No Healthy Volunteers

Inclusion criteria

The inclusion criteria will be the same as the indications stated in the FDA cleared (510(k) K040611) and (510(k) K051385) labeling for the device.

  1. Replacement of the radial head for degenerative or post-traumatic disabilities presenting pain, crepitation, and decreased motion at the radio-humeral and/or proximal radio-ulnar joint with:

    1. Joint destruction and/or subluxation visible on x-ray
    2. Resistance to conservative treatment

  2. Primary replacement after fracture of the radial head

  3. Symptomatic sequelae after radial head resection

  4. Revision following failed radial head arthroplasty

The device is intended for single use with or without bone cement.

Modular Radial Head replacement prostheses have received FDA clearance for cemented and non-cemented application.

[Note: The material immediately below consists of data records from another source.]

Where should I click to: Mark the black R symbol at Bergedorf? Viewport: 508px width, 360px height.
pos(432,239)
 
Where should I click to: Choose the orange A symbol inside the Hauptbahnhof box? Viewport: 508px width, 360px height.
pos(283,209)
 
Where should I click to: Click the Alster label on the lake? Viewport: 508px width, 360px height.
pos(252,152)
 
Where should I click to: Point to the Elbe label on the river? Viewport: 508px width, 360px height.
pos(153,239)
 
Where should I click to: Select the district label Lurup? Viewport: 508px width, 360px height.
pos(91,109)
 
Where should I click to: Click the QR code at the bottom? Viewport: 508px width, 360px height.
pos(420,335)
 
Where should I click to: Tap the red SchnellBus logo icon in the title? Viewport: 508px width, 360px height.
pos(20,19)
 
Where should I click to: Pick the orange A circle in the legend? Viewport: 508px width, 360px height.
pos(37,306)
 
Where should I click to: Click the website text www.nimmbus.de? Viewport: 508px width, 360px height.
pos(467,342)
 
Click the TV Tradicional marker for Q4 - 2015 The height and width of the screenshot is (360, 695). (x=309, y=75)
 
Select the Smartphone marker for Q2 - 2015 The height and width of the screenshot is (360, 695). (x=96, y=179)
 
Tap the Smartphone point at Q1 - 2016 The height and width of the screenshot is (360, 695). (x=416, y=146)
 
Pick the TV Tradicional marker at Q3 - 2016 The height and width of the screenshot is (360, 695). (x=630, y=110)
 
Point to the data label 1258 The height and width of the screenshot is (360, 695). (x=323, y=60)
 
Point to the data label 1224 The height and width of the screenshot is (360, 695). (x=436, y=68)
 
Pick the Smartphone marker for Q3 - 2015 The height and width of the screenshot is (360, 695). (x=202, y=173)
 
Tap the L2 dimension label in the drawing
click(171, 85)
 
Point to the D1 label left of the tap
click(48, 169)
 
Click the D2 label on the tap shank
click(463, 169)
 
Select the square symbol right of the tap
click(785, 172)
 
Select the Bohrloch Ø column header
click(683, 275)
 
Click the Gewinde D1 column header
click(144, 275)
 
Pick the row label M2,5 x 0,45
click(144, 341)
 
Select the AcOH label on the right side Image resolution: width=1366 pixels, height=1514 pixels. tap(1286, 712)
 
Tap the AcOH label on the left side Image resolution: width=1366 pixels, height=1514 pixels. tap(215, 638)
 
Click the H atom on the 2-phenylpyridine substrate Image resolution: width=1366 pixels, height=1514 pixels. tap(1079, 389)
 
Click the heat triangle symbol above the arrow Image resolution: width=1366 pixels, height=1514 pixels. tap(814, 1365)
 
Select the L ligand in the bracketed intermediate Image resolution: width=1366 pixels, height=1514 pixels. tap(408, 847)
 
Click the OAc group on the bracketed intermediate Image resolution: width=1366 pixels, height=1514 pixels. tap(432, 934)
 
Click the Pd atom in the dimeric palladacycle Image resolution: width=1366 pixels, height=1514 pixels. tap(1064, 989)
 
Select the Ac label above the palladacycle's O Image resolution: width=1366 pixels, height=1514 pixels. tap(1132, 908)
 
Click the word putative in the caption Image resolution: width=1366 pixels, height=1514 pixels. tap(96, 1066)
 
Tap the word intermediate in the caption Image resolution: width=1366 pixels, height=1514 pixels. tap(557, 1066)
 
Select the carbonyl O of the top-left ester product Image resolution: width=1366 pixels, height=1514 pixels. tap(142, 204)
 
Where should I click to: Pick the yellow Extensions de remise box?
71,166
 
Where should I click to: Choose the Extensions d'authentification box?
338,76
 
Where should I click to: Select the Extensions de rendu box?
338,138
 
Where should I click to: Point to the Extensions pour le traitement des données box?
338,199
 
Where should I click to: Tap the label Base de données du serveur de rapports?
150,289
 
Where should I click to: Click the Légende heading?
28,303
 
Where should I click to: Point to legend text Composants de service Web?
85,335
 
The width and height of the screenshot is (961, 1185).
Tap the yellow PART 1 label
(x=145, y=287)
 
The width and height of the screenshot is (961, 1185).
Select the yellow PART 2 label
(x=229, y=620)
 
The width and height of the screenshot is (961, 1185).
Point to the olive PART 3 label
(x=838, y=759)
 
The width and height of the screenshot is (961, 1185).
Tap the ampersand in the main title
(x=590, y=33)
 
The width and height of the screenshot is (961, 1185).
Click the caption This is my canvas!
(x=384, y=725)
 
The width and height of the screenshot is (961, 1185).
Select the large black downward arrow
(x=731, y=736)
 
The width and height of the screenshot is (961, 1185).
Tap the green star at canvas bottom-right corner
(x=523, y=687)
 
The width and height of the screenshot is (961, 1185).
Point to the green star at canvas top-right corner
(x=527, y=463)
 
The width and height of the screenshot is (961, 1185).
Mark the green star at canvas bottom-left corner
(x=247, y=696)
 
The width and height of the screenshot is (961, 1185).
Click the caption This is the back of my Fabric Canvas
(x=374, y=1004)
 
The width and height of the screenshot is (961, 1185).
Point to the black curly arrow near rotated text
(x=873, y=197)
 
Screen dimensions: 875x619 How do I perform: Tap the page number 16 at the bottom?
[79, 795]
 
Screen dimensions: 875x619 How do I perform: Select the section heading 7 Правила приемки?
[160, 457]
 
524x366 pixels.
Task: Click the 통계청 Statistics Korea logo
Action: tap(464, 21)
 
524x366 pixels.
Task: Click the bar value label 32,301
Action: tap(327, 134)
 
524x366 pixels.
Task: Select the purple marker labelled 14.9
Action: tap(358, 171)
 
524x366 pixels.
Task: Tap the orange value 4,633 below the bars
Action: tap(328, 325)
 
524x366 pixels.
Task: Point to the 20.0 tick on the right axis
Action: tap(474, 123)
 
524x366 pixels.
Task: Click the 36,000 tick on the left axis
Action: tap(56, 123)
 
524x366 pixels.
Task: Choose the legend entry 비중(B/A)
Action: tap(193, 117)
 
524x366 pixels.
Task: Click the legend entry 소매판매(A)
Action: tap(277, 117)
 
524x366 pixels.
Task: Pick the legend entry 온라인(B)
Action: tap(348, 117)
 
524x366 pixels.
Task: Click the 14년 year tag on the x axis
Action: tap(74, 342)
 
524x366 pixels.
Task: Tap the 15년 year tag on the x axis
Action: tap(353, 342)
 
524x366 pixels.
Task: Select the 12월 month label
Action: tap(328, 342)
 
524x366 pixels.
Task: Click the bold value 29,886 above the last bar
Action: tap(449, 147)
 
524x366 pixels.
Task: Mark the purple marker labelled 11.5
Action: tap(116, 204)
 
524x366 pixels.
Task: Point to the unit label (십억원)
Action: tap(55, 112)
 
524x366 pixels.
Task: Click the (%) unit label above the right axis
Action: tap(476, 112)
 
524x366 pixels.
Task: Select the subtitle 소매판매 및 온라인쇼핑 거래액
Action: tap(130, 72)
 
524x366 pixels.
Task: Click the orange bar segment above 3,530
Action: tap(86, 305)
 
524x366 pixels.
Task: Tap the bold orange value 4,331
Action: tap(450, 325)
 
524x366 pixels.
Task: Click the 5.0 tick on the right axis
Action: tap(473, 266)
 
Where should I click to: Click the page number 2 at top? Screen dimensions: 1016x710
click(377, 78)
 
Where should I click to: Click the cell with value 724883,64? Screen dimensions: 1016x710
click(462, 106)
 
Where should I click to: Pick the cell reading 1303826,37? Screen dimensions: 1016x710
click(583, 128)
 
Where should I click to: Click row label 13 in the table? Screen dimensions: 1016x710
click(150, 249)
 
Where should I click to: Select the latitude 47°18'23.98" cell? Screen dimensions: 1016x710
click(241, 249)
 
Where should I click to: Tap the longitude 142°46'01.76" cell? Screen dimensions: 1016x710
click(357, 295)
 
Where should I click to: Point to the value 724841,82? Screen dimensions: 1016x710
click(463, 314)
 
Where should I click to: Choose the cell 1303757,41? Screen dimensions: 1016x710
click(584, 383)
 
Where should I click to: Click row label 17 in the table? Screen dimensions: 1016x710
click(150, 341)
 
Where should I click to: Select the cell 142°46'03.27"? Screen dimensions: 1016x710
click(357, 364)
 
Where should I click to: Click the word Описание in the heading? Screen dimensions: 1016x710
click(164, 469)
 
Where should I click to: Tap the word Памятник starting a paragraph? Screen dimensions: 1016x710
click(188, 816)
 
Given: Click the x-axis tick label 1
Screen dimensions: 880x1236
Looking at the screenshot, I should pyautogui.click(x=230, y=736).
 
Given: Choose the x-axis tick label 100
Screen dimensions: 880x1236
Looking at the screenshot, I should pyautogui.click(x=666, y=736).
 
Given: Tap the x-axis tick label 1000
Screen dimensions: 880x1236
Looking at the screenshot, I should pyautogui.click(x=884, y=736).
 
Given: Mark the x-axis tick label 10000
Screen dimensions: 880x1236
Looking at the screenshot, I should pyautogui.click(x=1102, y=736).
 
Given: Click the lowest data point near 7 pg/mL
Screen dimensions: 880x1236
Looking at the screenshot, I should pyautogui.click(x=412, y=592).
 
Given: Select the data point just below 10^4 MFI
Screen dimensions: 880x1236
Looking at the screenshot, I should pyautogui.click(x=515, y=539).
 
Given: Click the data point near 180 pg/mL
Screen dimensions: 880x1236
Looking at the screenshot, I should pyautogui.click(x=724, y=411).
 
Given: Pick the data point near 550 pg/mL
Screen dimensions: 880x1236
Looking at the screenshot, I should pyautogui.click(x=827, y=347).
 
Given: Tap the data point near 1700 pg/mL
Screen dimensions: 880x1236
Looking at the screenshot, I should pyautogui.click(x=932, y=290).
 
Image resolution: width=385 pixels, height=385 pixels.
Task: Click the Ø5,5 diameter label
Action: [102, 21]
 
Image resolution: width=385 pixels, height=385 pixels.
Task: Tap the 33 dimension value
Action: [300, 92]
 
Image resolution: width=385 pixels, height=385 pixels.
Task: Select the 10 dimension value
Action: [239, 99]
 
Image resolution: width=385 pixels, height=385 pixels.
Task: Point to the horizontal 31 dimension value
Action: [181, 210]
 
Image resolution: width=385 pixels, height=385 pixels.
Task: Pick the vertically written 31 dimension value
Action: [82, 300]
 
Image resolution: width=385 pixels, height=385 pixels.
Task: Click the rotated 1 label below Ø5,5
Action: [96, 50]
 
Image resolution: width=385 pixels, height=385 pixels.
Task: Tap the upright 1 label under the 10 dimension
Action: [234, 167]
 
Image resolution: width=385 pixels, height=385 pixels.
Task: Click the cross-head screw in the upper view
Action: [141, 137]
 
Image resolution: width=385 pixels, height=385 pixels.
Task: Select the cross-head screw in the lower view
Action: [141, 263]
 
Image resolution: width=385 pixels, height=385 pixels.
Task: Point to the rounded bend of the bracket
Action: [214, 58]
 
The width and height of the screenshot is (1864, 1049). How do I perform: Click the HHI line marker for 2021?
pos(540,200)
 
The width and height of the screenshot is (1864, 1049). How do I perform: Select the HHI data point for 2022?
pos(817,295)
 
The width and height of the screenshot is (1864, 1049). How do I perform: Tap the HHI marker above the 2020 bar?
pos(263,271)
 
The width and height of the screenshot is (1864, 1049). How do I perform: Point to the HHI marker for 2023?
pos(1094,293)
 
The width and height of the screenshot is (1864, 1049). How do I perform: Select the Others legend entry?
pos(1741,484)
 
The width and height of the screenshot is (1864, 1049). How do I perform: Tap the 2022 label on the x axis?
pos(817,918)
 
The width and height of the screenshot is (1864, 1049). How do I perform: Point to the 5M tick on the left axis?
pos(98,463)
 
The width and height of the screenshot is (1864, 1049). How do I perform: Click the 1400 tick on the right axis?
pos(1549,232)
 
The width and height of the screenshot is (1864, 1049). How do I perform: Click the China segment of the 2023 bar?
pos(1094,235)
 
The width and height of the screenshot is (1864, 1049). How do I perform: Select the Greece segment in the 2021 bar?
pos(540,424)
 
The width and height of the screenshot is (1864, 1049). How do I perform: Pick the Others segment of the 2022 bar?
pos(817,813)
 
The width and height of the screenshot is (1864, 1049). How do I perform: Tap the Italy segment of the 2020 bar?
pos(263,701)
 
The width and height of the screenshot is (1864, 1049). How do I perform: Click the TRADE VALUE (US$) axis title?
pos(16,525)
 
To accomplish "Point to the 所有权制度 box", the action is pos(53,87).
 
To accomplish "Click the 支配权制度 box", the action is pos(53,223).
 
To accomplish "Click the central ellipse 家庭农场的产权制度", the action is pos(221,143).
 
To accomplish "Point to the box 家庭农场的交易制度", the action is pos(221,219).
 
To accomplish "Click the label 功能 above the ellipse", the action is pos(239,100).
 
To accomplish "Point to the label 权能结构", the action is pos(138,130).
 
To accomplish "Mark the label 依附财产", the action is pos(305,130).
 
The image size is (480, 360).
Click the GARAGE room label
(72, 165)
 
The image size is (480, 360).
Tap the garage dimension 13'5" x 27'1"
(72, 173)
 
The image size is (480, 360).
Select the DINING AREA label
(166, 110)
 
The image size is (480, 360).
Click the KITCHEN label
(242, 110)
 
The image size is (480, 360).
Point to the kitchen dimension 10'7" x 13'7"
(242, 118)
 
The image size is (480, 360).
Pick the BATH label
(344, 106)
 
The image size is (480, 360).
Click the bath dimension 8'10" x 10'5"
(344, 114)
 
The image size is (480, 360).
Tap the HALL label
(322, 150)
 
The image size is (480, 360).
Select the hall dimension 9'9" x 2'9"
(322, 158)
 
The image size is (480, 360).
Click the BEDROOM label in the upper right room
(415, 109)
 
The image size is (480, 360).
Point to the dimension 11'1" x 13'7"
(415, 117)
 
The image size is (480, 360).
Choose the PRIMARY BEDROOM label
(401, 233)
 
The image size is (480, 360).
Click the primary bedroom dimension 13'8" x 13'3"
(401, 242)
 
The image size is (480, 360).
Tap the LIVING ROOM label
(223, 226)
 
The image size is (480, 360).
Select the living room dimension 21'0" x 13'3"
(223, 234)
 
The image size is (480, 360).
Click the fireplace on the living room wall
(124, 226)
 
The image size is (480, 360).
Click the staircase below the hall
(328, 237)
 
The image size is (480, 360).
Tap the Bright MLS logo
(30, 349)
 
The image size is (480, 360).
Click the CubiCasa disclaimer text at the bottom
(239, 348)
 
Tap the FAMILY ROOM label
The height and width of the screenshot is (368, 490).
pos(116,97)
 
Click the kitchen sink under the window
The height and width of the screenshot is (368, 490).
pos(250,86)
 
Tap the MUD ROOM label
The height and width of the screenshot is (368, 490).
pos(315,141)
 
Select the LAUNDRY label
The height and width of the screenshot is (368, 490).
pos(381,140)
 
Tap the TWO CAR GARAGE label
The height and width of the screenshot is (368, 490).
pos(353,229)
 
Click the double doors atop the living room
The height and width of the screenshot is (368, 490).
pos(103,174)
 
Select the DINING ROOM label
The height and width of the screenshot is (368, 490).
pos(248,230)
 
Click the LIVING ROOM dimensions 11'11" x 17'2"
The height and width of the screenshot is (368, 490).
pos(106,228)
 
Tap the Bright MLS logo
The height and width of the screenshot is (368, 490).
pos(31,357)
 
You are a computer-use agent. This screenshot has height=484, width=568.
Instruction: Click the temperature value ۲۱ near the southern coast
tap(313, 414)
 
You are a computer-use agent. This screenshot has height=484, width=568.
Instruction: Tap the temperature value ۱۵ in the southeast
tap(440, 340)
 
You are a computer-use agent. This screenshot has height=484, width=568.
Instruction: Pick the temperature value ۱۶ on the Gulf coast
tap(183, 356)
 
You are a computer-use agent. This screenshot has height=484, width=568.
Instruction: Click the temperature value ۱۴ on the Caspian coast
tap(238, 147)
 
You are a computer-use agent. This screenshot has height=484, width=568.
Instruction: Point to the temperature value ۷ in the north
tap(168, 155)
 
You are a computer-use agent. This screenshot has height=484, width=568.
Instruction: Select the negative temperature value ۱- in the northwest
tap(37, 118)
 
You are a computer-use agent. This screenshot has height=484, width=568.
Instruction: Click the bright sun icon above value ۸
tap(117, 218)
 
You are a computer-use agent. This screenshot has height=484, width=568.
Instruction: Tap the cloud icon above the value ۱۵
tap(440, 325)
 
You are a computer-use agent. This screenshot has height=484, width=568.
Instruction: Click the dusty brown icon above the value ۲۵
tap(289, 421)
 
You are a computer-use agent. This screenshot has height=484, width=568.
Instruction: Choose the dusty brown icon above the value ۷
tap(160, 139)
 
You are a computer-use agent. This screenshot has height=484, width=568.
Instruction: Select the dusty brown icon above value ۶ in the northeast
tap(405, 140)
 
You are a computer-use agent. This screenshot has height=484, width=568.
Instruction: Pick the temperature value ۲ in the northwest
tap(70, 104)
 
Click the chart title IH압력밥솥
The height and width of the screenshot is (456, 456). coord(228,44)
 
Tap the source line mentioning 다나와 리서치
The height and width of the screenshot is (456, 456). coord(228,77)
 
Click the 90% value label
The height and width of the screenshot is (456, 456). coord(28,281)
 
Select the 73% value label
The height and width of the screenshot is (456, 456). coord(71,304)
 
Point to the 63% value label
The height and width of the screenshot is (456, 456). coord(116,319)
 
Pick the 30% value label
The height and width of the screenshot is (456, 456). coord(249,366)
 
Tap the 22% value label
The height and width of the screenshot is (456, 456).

Patient selection factors to be considered include: 1) need to obtain pain relief and improve function, 2) ability and willingness of the patient to follow instructions, including control of weight and activity levels, 3) a good nutritional state of the patient, and 4) the patient must have reached full skeletal maturity.

Exclusion criteria

The exclusion criteria will be the same as the contraindications stated in the FDA cleared labeling (510(k) K040611) and (510(k) K051385) for the device. These contraindications include:

Absolute contraindications:

  1. Infection
  2. Sepsis
  3. Osteomyelitis

Relative contraindications:

  1. Uncooperative patient or patient with neurologic disorders who is incapable or unwilling to follow directions
  2. Osteoporosis
  3. Metabolic disorders which may impair bone function
  4. Osteomalacia
  5. Distant foci of infections which may spread to the implant site
  6. Rapid joint destruction, marked bone loss or bone resorption apparent on roentgenogram.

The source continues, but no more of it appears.